Le passage au mortier époxy change radicalement la donne avec une absorption quasi nulle, inférieure à 0,1%. Mais l'installation est un calvaire technique. C'est glissant, ça colle aux doigts, et si vous traînez trop, le produit durcit dans le seau avant même d'avoir touché le mur. Est-ce que le jeu en vaut la chandelle ? Absolument, car l'époxy résiste aux acides et bloque physiquement le passage des molécules d'eau, protégeant ainsi la structure de manière définitive.
Réponses directes pour propriétaires anxieux
L'eau qui s'infiltre peut-elle faire tomber mes carreaux en plein hiver ?
Le risque majeur n'est pas l'eau elle-même, mais son changement d'état physique lors des périodes de gel intense. Lorsque l'eau emprisonnée derrière un carreau ou dans un joint poreux gèle, son volume augmente de 9% environ. Cette expansion génère une pression mécanique dépassant les 200 MPa, ce qui est largement suffisant pour briser le lien entre le mortier-colle et le support béton. C'est le phénomène de gélifraction qui cause des décollements en plaques souvent constatés au printemps. Un drainage correct et l'utilisation de mortiers déformables de classe C2S1 limitent ces dégâts structurels.
Combien de temps faut-il pour qu'une infiltration endommage la structure ?
Le processus de dégradation est lent mais implacable, s'étalant généralement sur une période de 3 à 7 ans selon la qualité du béton. Une fois que l'humidité atteint les armatures en acier du bassin, la corrosion commence, provoquant la carbonatation du béton. La rouille prend plus de place que l'acier sain, créant des tensions internes qui font éclater le béton de l'intérieur. Si vous observez des traces de rouille sortant d'un joint, le mal est déjà profond et nécessite une intervention structurelle urgente pour éviter l'effondrement partiel d'une paroi.
Peut-on refaire les joints sans vider la piscine pour stopper l'infiltration ?
La réponse courte est non, malgré ce que prétendent certains fabricants de pâtes sous-marines miracles.
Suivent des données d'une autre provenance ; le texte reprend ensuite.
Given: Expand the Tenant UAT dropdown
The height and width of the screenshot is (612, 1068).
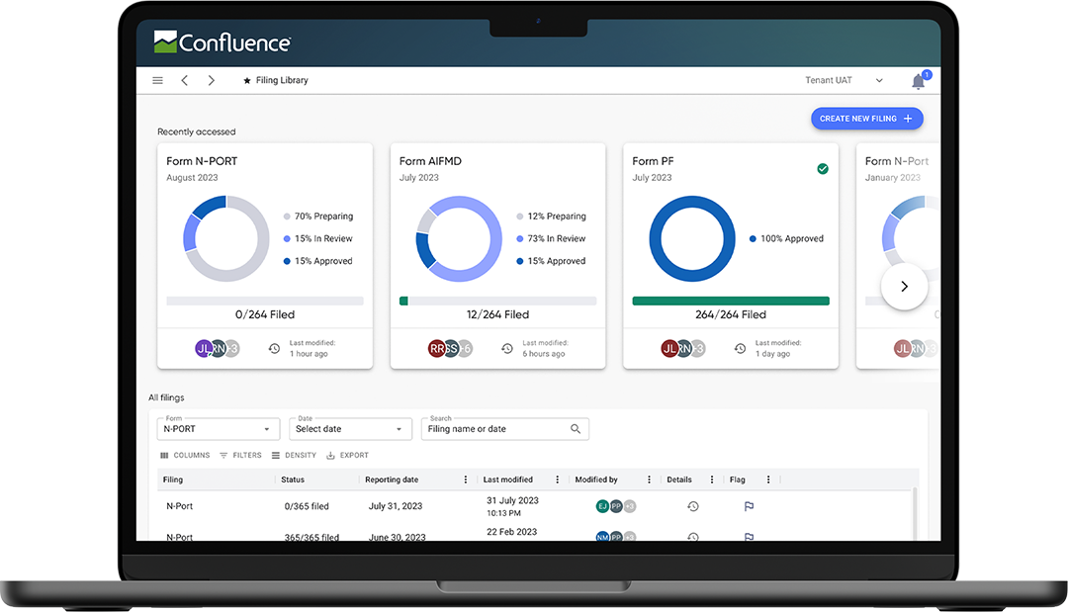Looking at the screenshot, I should 878,81.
Pour qu'un joint soit efficace et adhère réellement, le support doit être propre, sec et exempt de dépôts calcaires. Appliquer un produit dans une eau à 25 degrés remplie de produits chimiques garantit une adhérence médiocre et une durabilité de quelques mois tout au plus. Il faut impérativement vider le bassin à 100% et laisser sécher les parois pendant au moins 48 heures avant d'entamer une rénovation sérieuse des joints de piscine pour garantir une étanchéité de surface optimale.
Le verdict technique : arrêtez de colmater, commencez à traiter
L'obsession pour l'étanchéité des joints est un combat perdu d'avance si l'on ignore la chimie de l'eau. Prétendre qu'un joint ciment restera étanche plus de trois saisons est un mensonge commercial éhonté. On doit accepter que le carrelage soit un revêtement drainant par nature et que seule une préparation rigoureuse du support en amont garantit la survie du bassin. Si vos joints s'effritent, ne cherchez pas un produit magique, mais vérifiez d'abord votre balance de Taylor et votre taux de calcaire. Je prends le pari qu'une piscine avec des joints imparfaits mais une eau parfaitement équilibrée durera deux fois plus longtemps qu'un bassin aux joints neufs martyrisé par un pH instable. La vérité est là : la durabilité ne se joue pas dans la truelle, mais dans l'analyseur d'eau. C'est l'équilibre chimique qui protège la structure, pas le mortier de surface.